Human immunodeficiency virus type 1 (HIV-1), the etiological agent of acquired immunodeficiency syndrome (AIDS), is treatable by antiretroviral therapy but may not be eradicated due to presence of long-lived cellular reservoirs in specific tissues such as the central nervous system (CNS). HIV-1enters the CNS early after infection, although the most severe symptoms of progressive neurocognitive impairment manifest during late stage disease, including inflammatory conditions such as excessive molecular oxidation and decreased intracellular glutathione (GSH), the main cellular antioxidant. In the context of neuropathogenesis, both directly infected cells as well as inflammatory cytokines and secreted viral proteins play a pivotal role in disease progression. Among the latter is Vpr, a virion-associated protein, which functions both in post-entry steps and during the HIV-1 life cycle.

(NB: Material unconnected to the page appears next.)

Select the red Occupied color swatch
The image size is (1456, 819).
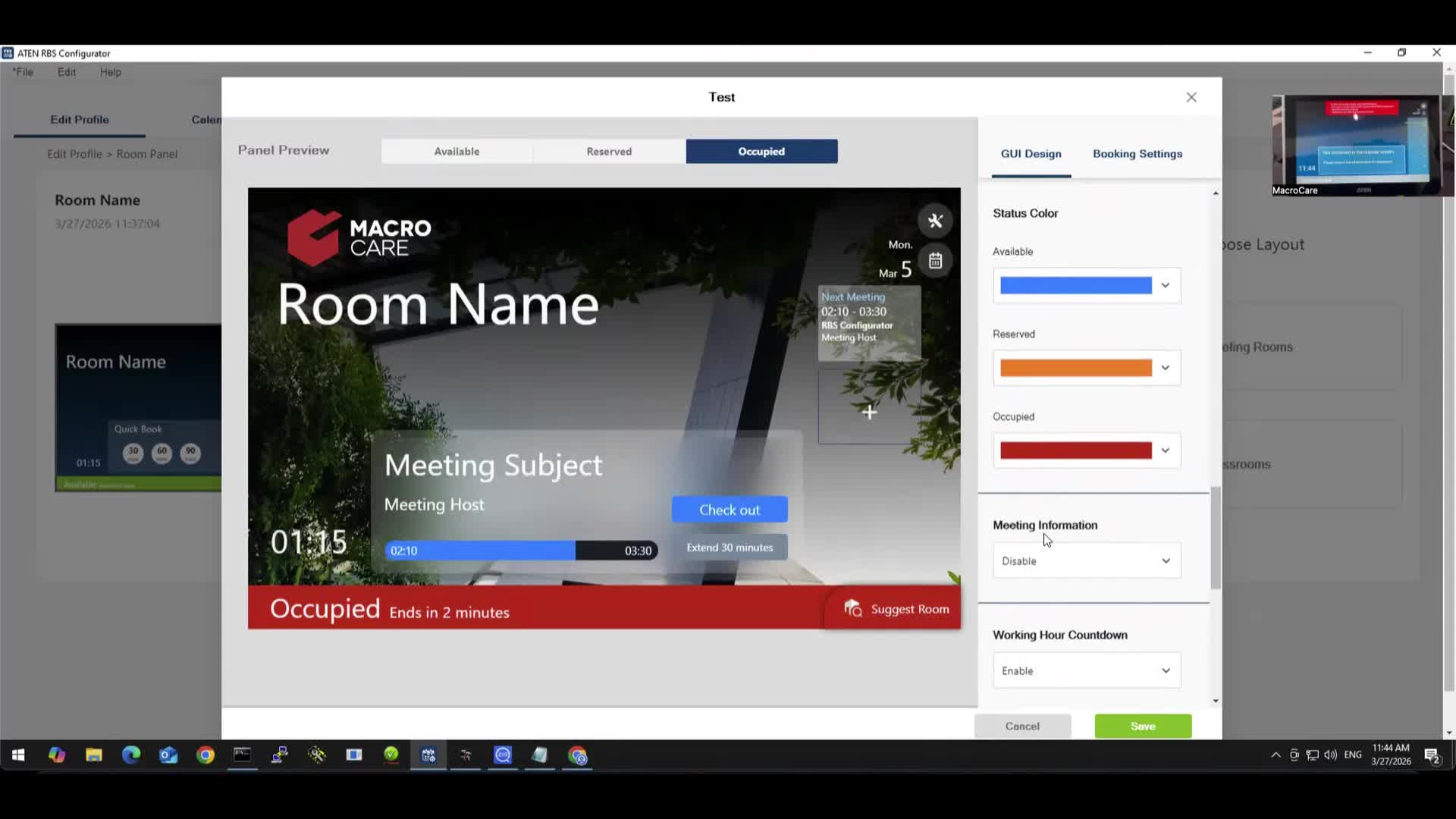tap(1075, 450)
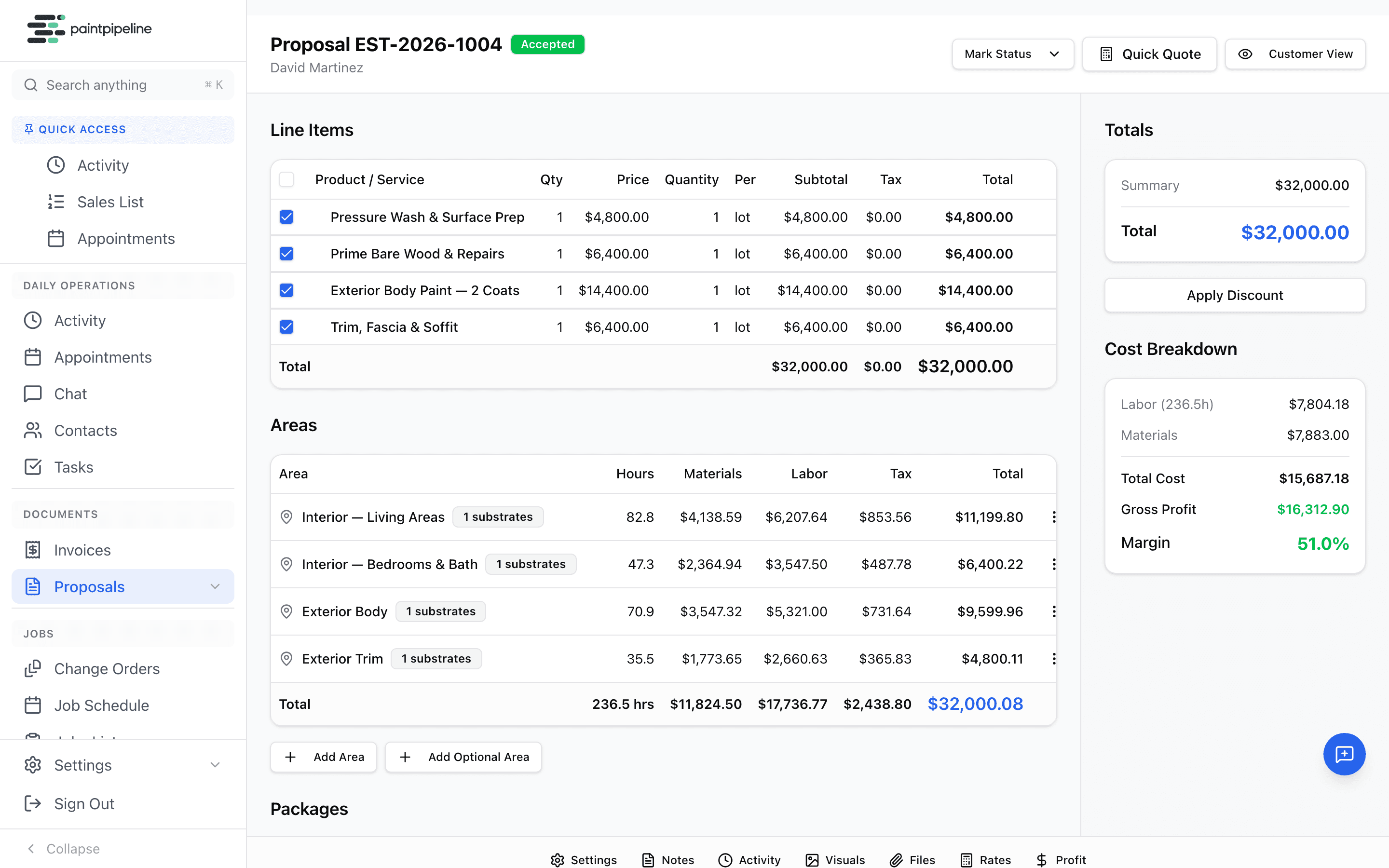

Vpr has been detected as a virionfree protein in the serum and cerebrospinal fluid of HIV-1-infected patients, and has the ability to enter cells. This leads to formation of mitochondrial permeability transition pores, which affect membrane potential and ATP translocation. Additionally, late-stage disease patients manifest increased extracellular Vpr levels in the blood. These premises led us to investigate the role of extracellular Vpr in inducing oxidative stress and its contribution to disease progression. We focused our attention on astrocytes, as the intimate regulators of neuronal fate, and found that extracellular Vpr induces declines in ATP and GSH levels, along with increased production of reactive oxygen species (ROS) and decreased GSH/GSSG ratio. These events are driven by Vpr-induced impairment of GAPDH activity and possibly glycolysis. Exposure to Vpr increased secretion of IL-6, IL-8, MCP-1 and MIF-1, with possible increased chemotaxis of cells from the periphery. Several genes of the oxidative stress pathway were dysregulated in response to extracellular Vpr exposure, which may cause a vicious cycle and further decrease intracellular GSH levels. In conclusion, we propose a model of HIV-1 disease progression wherein increased levels of extracellular Vpr, as within the CNS of late-stage HIV-1-infected patients, contribute to impair astrocytic functionality and affect the astrocytic-neuronal network, essential for brain homeostasis. This dissertation provides new insights to the field with respect to the conditions observed in late-stage patients.